Written request: Reproduce each of the following records verbatim, without any alteration.

(Dataset records)
========

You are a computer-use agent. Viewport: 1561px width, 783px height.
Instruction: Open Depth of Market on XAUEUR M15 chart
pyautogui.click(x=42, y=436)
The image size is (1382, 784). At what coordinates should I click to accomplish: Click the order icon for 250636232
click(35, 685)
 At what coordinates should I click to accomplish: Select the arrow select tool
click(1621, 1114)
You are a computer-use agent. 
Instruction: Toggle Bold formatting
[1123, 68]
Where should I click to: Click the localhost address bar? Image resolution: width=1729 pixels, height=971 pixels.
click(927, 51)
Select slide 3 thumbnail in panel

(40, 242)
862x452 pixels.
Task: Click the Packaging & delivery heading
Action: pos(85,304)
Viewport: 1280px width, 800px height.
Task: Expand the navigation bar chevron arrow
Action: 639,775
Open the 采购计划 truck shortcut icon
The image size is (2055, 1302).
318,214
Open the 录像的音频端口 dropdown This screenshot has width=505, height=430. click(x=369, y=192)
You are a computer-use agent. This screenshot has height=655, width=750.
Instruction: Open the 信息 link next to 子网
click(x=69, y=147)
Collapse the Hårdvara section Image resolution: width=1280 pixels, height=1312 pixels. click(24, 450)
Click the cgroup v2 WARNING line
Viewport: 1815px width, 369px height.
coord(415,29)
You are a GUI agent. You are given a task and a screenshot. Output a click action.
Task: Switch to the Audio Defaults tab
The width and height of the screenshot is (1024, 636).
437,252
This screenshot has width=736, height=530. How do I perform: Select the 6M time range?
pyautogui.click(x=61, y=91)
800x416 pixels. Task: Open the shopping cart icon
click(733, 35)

========

Answer to this exercise:
You are a computer-use agent. Viewport: 1561px width, 783px height.
Instruction: Open Depth of Market on XAUEUR M15 chart
pyautogui.click(x=42, y=436)
The image size is (1382, 784). At what coordinates should I click to accomplish: Click the order icon for 250636232
click(35, 685)
 At what coordinates should I click to accomplish: Select the arrow select tool
click(1621, 1114)
You are a computer-use agent. 
Instruction: Toggle Bold formatting
[1123, 68]
Where should I click to: Click the localhost address bar? Image resolution: width=1729 pixels, height=971 pixels.
click(927, 51)
Select slide 3 thumbnail in panel

(40, 242)
862x452 pixels.
Task: Click the Packaging & delivery heading
Action: pos(85,304)
Viewport: 1280px width, 800px height.
Task: Expand the navigation bar chevron arrow
Action: 639,775
Open the 采购计划 truck shortcut icon
The image size is (2055, 1302).
318,214
Open the 录像的音频端口 dropdown This screenshot has width=505, height=430. click(x=369, y=192)
You are a computer-use agent. This screenshot has height=655, width=750.
Instruction: Open the 信息 link next to 子网
click(x=69, y=147)
Collapse the Hårdvara section Image resolution: width=1280 pixels, height=1312 pixels. click(24, 450)
Click the cgroup v2 WARNING line
Viewport: 1815px width, 369px height.
coord(415,29)
You are a GUI agent. You are given a task and a screenshot. Output a click action.
Task: Switch to the Audio Defaults tab
The width and height of the screenshot is (1024, 636).
437,252
This screenshot has width=736, height=530. How do I perform: Select the 6M time range?
pyautogui.click(x=61, y=91)
800x416 pixels. Task: Open the shopping cart icon
click(733, 35)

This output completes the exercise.